Havelberg l Winterlich angehaucht, so wie der Rasen in der Parkanlage des Havelberger ArtHotel, auf dem noch eine dünne Schneedecke lag, war der erste Nachmittag der Plattdeutschgruppe des Heimatvereins. Dazu begrüßte die Leiterin Heide Schumann die zahlreichen Gäste im voll besetzten Restaurant "Schmokenberg". Sie wünschte allen ein gesundes neues Jahr und versprach, dass die plattdeutsche Singegruppe und die Plattsnacker auch 2015 dazu beitragen werden, die eine oder andere Sorge vergessen zu lassen.

Die Singegruppe unter Leitung von Margarete Bartels eröffnete das winterliche Programm mit dem Lied "Wo sünd mien Joahren bleben?" - nach der Melodie von Margarete Bartels und dem Text von Helmuth Schröder. Ein weiteres Lied, auch hier kam die Melodie von Margarete Bartels und der Text von Heide Schumann, spricht das 16-jährige Bestehen der Singegruppe an und wird schon seit dem 10. Geburtstag fortgeschrieben.

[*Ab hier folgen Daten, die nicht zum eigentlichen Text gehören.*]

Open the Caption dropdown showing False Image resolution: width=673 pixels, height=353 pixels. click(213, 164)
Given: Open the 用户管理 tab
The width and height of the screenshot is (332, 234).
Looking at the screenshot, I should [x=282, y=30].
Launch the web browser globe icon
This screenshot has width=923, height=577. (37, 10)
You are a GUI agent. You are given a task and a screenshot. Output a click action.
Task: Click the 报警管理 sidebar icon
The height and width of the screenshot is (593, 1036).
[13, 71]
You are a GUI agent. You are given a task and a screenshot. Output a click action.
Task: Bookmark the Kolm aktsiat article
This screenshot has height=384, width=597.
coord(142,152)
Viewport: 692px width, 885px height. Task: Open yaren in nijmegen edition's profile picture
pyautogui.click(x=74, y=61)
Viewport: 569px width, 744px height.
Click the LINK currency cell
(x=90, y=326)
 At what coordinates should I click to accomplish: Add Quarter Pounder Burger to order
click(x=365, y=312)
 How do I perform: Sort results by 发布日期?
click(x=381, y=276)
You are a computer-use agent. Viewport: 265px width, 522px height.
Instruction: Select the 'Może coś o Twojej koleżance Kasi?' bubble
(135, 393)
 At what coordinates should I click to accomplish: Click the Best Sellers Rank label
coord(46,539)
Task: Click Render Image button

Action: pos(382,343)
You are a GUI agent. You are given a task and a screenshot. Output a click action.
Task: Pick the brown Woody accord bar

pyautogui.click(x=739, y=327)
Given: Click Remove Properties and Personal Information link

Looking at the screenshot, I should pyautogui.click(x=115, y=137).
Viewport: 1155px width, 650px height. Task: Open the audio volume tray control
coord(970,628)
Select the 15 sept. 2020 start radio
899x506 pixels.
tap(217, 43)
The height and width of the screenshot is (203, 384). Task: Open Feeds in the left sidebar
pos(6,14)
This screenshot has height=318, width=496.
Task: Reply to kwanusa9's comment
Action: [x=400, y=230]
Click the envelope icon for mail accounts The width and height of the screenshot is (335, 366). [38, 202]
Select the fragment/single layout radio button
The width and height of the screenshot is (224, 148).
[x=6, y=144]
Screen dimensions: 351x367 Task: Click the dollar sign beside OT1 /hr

Die Lieder und Gedichte, gesprochen von Rotraut Stock, Brunhilde Schulz und Heide Schumann, drückten aus, wie unterschiedlich sich der Winter schon gezeigt hat, und sich vermutlich auch noch zeigen wird. "Die Lieder des Programms sind Lieder unserer Singegruppe. Von neun Liedern sind sechs mit Melodien von Margarete Bartels und ich habe zwei mit Texten direkt für die Singegruppe geschrieben und fünf plattdeutsch bearbeitet", verriet Heide Schumann in einem Vorgespräch. "Das ergibt eine ganz individuelle Note und wir singen sie gerne."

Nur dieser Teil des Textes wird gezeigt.